Following on from my post last week about taking the benefits from your pension plan as cash, I would also like to touch on the growing number of media outlets that are suggesting that people use their pension pot to purchase a buy to let property.
In the same format as last week, I have run a couple of very simple examples to show the tax implications of drawing money out of a pension in order to fund property purchase. For simplicity I am assuming that our subject has £100,000 in a pension pot and is considering purchasing a buy to let property that would have a 5% rental yield after expenses. We will also assume that the pension fund could generate a 5% return after fees. We will assume our subject has £20,000 per annum of other lifetime income.
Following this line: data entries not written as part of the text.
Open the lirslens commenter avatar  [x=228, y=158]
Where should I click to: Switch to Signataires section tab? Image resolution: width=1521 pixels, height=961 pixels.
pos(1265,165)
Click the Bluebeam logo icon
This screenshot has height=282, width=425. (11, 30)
Option 1 – Take all of the pension pot as cash and purchase a buy to let property
£100,000 pension pot could be taken as:
£25,000 Tax free
£75,000 will be subject to income tax as follows
£21,865 @ 20% = £4373 tax
£53,135 @ 40% = £21,254 tax
The client would receive £74,373 in cash and pay £25,627 in tax
£74,373 is then invested in a buy to let property and a 5% income is drawn from the property.
The income would be £3719 per annum ( this would reduce to £2975 after tax)
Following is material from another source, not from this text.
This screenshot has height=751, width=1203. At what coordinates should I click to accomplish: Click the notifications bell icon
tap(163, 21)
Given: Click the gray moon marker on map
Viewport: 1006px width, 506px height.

Option 2 – Leave the money invested and draw an income from the pension
£25,000 could still be drawn from the pension tax free (however this money is no longer needed to purchase a property and can be used as income)
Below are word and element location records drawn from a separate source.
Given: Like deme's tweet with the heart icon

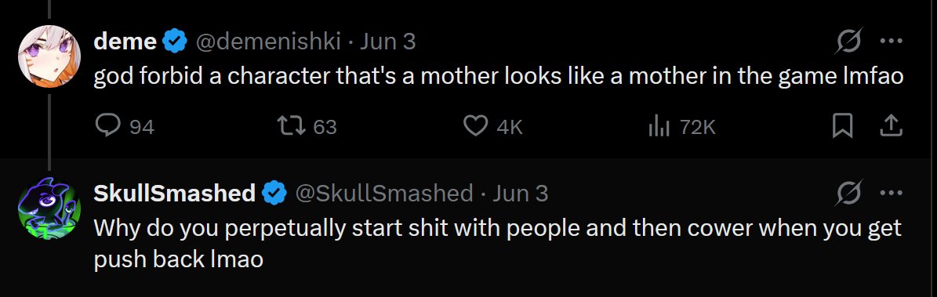Looking at the screenshot, I should pos(476,126).
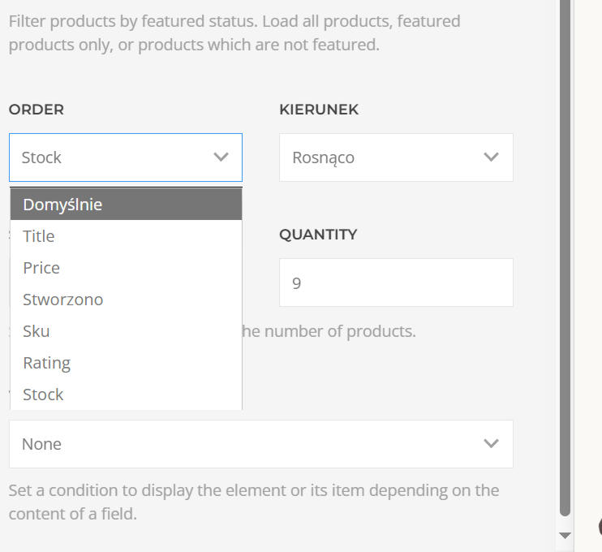Select the Domyślnie option in the list
This screenshot has height=552, width=602.
(126, 205)
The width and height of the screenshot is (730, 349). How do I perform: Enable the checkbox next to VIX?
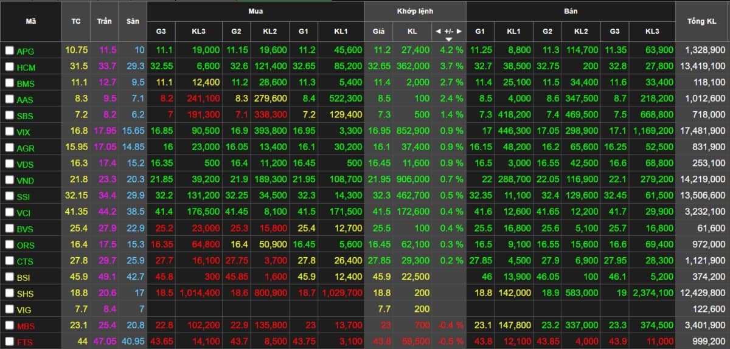point(9,131)
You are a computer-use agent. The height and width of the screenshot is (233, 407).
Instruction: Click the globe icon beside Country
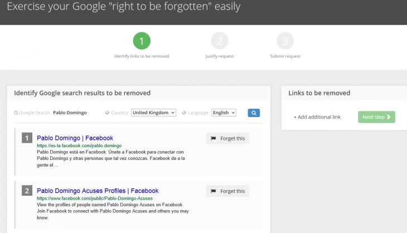coord(107,113)
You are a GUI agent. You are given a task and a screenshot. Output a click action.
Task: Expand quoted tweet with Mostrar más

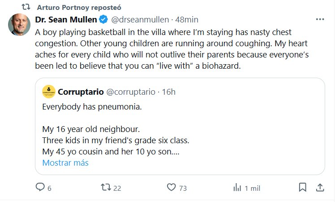tap(65, 163)
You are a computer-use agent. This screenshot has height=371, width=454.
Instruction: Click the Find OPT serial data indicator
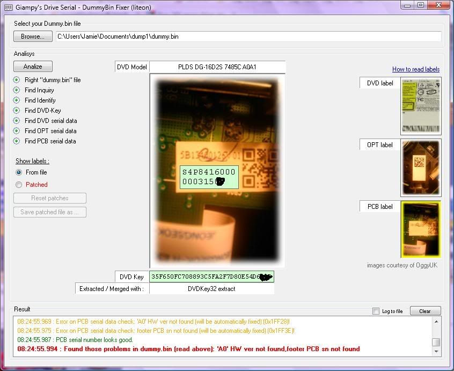click(x=17, y=131)
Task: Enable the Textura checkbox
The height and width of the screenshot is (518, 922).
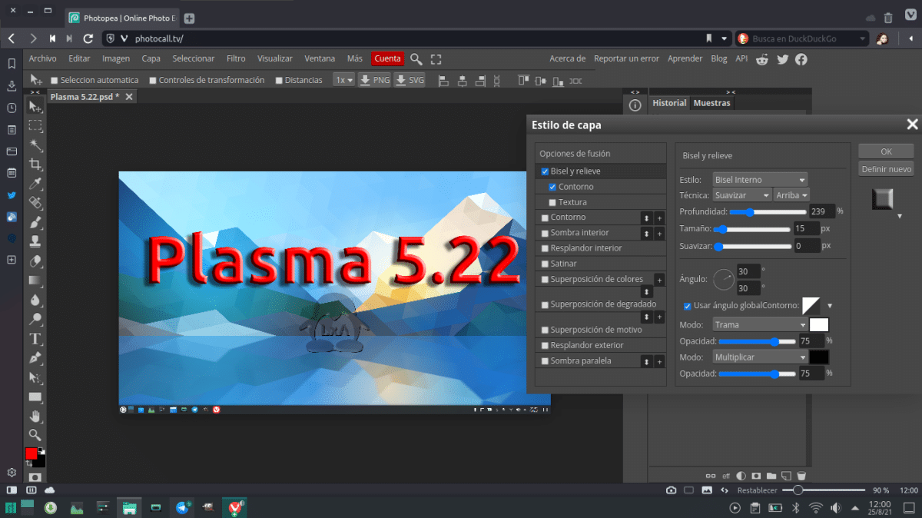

£25,000 will provide income for 8.4 years based on £2975 per annum (as the property would produce above)
£75,000 remains invested and earns 5% per annum return on average for the 8.4 years mentioned above.
The £75,000 is now worth £111,793 (approximately).
5% income on this amount is £5589 per annum which would be £4471 after tax.
The client could also choose to draw larger amounts from the capital as well if required.
While property can form an important part of a retirement portfolio it would be wise to consider the tax consequences before taking the plunge!